Cuando por fin aceptamos racionalmente que una relación ha terminado, lo que resulta verdaderamente dificultoso para algunas personas, es el hecho en sí de romper definitivamente y distanciarse. Es como que la cabeza va por un lado, sabiendo perfectamente que “eso” ya no nos conviene y por tanto no nos interesa y, por el otro, el sentimiento que nos impide alejarnos de la otra persona, por mucho que sepamos que más que amor es dolor lo que sentimos a su lado.
En algunas ocasiones, el enfrentamiento de la pareja es visible y ostentoso, siendo ambos miembros conscientes; en otros casos, simplemente se trata de una sensación de insatisfacción, de apatía o malestar que al final aboca a uno de ellos a obtener la nítida visión de que se acabó.

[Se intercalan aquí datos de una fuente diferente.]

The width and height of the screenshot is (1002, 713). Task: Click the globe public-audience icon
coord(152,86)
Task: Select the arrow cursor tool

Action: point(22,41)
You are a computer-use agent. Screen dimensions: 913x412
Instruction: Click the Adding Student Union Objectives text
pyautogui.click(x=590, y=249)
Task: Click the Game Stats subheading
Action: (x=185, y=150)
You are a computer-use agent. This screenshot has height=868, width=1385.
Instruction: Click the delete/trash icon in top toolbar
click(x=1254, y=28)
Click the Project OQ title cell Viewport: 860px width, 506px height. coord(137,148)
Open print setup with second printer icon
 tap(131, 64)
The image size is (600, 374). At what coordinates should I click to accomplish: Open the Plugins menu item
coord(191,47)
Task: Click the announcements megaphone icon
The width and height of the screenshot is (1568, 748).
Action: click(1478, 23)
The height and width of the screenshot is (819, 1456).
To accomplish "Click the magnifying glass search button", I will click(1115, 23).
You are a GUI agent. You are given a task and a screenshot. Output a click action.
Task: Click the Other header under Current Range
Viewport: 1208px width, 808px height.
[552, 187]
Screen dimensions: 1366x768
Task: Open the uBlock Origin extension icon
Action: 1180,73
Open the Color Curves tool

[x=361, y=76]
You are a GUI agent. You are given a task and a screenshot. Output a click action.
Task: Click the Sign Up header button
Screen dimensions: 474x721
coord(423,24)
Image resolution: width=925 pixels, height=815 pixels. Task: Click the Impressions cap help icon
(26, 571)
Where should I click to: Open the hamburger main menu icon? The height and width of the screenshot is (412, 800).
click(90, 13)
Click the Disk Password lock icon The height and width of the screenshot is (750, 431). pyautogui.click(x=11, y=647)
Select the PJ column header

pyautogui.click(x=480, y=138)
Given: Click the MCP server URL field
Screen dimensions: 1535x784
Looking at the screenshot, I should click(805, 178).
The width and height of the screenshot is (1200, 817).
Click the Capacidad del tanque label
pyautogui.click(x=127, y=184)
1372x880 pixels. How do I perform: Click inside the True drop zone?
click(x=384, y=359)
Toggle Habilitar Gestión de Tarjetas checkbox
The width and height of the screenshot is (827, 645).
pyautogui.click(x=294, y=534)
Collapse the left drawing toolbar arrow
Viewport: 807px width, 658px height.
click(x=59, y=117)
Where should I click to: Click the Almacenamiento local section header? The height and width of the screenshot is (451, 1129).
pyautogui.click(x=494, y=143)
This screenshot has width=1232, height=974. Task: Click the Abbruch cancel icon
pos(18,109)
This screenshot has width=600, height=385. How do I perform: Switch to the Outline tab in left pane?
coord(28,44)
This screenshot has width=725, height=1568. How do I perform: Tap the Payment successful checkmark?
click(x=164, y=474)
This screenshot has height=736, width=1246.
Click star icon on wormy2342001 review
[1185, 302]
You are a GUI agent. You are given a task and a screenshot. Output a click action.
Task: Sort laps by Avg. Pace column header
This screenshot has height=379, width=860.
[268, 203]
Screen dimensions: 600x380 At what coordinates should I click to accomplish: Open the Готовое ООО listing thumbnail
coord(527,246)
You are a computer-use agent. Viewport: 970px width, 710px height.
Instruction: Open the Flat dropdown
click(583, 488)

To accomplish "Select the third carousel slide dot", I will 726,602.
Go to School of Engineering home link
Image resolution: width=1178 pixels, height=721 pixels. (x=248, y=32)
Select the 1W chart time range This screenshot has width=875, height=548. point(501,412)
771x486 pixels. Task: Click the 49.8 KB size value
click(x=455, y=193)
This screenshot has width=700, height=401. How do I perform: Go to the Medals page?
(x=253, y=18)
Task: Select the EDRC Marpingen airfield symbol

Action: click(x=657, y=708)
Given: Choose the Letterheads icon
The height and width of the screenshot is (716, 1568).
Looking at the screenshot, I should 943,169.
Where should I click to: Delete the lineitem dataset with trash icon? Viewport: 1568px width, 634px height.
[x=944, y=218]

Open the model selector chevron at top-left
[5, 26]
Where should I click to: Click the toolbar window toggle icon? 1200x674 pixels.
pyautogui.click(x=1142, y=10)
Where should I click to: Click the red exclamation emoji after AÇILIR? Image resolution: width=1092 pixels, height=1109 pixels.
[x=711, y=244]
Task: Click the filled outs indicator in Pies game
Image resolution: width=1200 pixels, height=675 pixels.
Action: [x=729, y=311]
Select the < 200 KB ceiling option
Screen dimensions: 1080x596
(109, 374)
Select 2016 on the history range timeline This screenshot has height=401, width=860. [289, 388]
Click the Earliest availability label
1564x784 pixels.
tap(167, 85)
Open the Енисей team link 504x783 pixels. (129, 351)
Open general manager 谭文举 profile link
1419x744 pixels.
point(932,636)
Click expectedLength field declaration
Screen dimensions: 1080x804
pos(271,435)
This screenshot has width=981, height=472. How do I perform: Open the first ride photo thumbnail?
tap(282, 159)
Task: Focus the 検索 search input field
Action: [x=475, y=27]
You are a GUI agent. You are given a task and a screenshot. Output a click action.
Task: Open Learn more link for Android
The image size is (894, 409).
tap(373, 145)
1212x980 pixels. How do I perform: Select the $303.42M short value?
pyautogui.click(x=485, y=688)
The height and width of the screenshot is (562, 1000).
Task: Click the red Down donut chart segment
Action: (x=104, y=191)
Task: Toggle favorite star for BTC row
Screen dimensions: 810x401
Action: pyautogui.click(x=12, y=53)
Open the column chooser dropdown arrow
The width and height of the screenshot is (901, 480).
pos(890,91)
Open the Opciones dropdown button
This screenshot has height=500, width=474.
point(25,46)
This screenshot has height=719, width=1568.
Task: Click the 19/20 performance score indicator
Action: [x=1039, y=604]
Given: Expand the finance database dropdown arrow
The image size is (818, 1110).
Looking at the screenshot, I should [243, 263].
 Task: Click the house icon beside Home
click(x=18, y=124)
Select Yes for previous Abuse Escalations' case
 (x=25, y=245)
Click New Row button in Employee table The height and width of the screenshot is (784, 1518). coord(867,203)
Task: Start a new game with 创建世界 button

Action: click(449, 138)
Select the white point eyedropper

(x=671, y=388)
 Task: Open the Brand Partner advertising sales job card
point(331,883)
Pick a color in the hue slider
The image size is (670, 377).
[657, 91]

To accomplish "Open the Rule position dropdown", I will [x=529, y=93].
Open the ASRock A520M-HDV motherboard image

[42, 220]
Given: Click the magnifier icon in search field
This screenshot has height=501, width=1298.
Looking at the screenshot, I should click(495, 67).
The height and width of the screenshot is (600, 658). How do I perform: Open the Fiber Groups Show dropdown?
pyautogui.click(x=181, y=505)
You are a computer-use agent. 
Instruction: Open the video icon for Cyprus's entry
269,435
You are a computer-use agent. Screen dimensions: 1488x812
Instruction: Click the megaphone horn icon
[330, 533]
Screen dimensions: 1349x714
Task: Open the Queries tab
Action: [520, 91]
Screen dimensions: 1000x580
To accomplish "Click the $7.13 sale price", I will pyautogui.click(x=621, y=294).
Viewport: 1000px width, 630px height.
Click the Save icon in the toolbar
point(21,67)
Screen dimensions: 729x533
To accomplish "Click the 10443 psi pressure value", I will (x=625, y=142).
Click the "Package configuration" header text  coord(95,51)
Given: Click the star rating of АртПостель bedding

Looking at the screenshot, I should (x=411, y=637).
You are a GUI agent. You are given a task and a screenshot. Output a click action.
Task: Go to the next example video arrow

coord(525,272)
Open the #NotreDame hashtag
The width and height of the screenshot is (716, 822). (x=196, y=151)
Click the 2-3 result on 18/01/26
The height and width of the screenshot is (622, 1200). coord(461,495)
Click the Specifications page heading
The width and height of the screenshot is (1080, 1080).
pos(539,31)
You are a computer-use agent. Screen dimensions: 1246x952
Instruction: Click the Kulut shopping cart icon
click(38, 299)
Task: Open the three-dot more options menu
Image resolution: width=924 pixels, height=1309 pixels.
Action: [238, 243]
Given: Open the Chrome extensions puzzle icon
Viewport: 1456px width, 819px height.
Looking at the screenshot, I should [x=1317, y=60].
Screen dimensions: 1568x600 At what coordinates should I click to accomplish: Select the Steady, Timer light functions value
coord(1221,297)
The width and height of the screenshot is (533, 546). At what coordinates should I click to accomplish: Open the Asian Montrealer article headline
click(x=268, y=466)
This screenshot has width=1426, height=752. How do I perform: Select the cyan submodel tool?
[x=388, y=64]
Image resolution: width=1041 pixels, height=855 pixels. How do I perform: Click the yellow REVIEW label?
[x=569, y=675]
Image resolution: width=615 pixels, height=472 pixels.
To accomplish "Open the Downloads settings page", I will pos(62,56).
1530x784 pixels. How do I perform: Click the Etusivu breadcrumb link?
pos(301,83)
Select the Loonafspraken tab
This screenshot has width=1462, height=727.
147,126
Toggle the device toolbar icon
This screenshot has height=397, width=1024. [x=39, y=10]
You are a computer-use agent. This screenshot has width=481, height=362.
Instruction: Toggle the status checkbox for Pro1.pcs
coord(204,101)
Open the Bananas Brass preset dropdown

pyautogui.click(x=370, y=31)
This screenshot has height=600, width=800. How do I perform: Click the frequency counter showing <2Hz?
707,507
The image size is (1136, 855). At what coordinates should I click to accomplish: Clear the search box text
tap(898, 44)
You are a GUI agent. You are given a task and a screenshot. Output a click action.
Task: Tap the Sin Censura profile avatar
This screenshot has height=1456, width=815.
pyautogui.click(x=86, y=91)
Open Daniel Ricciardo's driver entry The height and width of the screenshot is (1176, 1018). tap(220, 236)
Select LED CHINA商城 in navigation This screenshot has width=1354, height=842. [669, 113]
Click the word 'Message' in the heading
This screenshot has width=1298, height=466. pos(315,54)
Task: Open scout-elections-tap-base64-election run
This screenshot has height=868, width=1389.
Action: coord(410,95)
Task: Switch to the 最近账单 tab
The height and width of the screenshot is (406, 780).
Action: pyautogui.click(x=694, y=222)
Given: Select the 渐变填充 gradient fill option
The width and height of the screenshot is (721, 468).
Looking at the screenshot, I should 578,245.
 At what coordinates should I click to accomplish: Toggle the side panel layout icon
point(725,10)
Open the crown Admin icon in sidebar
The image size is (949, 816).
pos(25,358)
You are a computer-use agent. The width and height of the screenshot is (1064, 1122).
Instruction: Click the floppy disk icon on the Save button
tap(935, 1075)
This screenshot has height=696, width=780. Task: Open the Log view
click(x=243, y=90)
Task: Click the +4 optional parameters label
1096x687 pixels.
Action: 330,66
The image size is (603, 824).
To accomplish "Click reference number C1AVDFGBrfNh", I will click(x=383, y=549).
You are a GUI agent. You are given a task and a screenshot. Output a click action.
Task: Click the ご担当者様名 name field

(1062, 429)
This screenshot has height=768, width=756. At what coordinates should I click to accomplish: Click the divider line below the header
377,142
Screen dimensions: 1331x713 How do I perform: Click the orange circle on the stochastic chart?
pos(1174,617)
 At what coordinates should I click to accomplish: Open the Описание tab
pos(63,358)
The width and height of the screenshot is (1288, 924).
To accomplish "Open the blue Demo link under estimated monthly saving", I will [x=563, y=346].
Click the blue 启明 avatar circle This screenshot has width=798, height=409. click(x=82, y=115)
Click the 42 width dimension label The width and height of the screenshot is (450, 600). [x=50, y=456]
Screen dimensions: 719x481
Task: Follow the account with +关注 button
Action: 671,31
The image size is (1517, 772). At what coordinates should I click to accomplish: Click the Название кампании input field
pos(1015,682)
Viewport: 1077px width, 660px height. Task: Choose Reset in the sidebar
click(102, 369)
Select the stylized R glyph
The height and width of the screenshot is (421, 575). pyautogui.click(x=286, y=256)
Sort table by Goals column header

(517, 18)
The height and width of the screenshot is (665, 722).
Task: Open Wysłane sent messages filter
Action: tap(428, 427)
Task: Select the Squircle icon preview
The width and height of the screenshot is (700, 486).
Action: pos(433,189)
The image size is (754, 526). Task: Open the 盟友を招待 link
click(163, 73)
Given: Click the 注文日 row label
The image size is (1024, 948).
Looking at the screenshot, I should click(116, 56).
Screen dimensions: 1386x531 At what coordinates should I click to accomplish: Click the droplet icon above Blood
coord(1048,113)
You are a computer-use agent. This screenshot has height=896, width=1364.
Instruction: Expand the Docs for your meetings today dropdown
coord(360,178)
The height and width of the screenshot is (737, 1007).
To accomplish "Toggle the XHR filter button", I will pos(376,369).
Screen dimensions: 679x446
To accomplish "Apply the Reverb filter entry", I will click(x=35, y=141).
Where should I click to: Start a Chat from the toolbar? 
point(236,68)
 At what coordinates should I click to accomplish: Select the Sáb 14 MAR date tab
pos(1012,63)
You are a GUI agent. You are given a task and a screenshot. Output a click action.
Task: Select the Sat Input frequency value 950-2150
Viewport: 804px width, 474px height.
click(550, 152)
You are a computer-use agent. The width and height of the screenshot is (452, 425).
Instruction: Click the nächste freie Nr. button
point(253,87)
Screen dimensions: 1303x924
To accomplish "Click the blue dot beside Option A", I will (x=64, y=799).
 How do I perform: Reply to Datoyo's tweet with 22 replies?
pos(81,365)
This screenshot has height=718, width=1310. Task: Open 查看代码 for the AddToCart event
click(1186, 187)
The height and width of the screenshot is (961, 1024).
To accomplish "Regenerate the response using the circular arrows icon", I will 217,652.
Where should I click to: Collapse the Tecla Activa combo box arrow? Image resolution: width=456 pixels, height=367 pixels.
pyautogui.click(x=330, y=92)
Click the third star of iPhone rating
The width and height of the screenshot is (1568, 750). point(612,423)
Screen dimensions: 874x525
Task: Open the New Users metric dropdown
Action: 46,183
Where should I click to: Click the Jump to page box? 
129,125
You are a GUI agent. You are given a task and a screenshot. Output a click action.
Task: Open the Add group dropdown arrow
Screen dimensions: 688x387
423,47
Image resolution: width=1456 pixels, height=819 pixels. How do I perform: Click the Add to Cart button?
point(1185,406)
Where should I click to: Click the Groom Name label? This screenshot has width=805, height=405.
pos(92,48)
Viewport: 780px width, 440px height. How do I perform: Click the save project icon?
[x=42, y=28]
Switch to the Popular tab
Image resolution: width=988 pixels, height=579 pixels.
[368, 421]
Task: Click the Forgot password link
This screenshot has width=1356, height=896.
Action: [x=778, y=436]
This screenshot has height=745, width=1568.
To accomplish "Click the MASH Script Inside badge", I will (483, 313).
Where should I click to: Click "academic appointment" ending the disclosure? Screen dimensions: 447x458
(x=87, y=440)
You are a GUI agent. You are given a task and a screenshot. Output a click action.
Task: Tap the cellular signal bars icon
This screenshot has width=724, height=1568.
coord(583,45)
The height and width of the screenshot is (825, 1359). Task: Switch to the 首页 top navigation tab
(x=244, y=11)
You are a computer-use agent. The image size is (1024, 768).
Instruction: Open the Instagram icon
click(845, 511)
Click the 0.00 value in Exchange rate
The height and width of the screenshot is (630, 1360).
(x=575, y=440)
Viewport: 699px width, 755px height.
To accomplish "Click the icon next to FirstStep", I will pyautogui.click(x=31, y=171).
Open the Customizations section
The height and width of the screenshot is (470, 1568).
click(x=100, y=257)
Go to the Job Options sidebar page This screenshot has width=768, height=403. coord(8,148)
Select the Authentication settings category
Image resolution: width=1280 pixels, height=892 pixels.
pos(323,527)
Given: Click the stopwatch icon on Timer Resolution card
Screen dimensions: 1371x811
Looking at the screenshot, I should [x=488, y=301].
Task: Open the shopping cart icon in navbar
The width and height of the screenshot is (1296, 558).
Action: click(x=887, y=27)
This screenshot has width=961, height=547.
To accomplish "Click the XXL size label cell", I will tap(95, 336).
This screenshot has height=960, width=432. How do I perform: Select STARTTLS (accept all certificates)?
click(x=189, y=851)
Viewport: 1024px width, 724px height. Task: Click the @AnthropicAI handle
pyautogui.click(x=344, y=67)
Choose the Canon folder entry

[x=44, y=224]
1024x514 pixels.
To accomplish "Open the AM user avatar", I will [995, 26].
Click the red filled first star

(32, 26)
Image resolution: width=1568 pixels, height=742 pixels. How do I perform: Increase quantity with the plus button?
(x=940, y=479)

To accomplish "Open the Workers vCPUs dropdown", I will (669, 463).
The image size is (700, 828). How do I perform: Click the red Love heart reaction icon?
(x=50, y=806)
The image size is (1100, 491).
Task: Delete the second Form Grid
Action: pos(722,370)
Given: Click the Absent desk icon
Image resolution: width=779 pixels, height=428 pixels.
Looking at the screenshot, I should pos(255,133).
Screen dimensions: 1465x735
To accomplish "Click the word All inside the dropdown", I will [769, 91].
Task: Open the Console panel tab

Suelo encontrarme en terapia personas con esta sintomatología y leyendo estos días el libro de Teresa Viejo Pareja ¿fecha de caducidad?, en concreto este párrafo, me recordó ambas situaciones y la problemática que cada una de ellas ocasiona a los componentes de la pareja y al tercero involucrado:
“Vaughan llama ‘persona transicional’ a ese ser que nos ayuda en el tránsito de liberarnos de la antigua relación pero no tiene por qué ser un amante; puede serlo un psicólogo o un miembro cercano de la familia en quien nos apoyamos y que nos ratifica en nuestro deseo de ruptura”.
Da igual si el descontento es evidente, incluso es posible que las disputas sean cotidianas, a veces, si no aparece “una ayuda externa”, ninguno de los miembros es capaz de ejecutar la acción definitiva y romper el vínculo.
Las personas que son incapaces de interrumpir una relación aun a pesar de su incomodidad suelen padecer lo que llamamos “dependencia emocional”. Este tipo de personas cuya sintomatología se caracteriza entre muchos otros aspectos por tener una autoestima baja, requieren de un “bastón” en el que apoyarse para finalmente acabar tomando esa decisión que llevan tanto tiempo ansiando.
Aquí incluyo esas relaciones en las que la aparición de un tercer miembro, del que supuestamente se enamora una de las partes, ocasiona a ojos externos la ruptura de la pareja. Sería lo que algunos llamamos “el hombre o la mujer de paso”. A veces no se trata de relaciones definitivas, aunque nos lo puedan parecer en un primer momento; más bien son ese empujón que nos ayuda a actuar.
Si las peleas eran continuas y evidentes, la situación puede entenderse, aunque no aceptarse, por la parte supuestamente despechada y abandonada.
El peor conflicto es cuando no existían ostentosas evidencias de la desavenencia, es ahí cuando la complejidad del asunto enturbia mucho más la visión y las proyecciones campan a sus anchas. En estas ocasiones, el miembro de la pareja despechado suele desresponsabilizarse de su implicación en la situación y cargar las culpas de lo sucedido en los otros miembros del triángulo.
Una de las críticas que leí hace algún tiempo que se hacía a la Terapia Gestalt es que era una rompedora de parejas, que los terapeutas formábamos parte de una secta que nos dedicábamos a conseguir que las parejas se separaran para así conseguir adeptos a nuestra ideología.
En un proceso terapéutico gestáltico no se pretende en absoluto que el individuo realice acciones determinadas que el terapeuta haya decidido de antemano. Lo que se procura es que esa persona pueda gestionar de manera más saludable su vida de lo que hasta ese momento había sido capaz. Del mismo modo, que pueda llegar a conseguir que sus ataques de angustia no le paralicen o que pueda aprender a confrontar de manera asertiva; también se pretende que tome sus decisiones sin sentirse condicionado por deseos externos y, si eso le conlleva a una separación de pareja, es su solución, nunca la nuestra.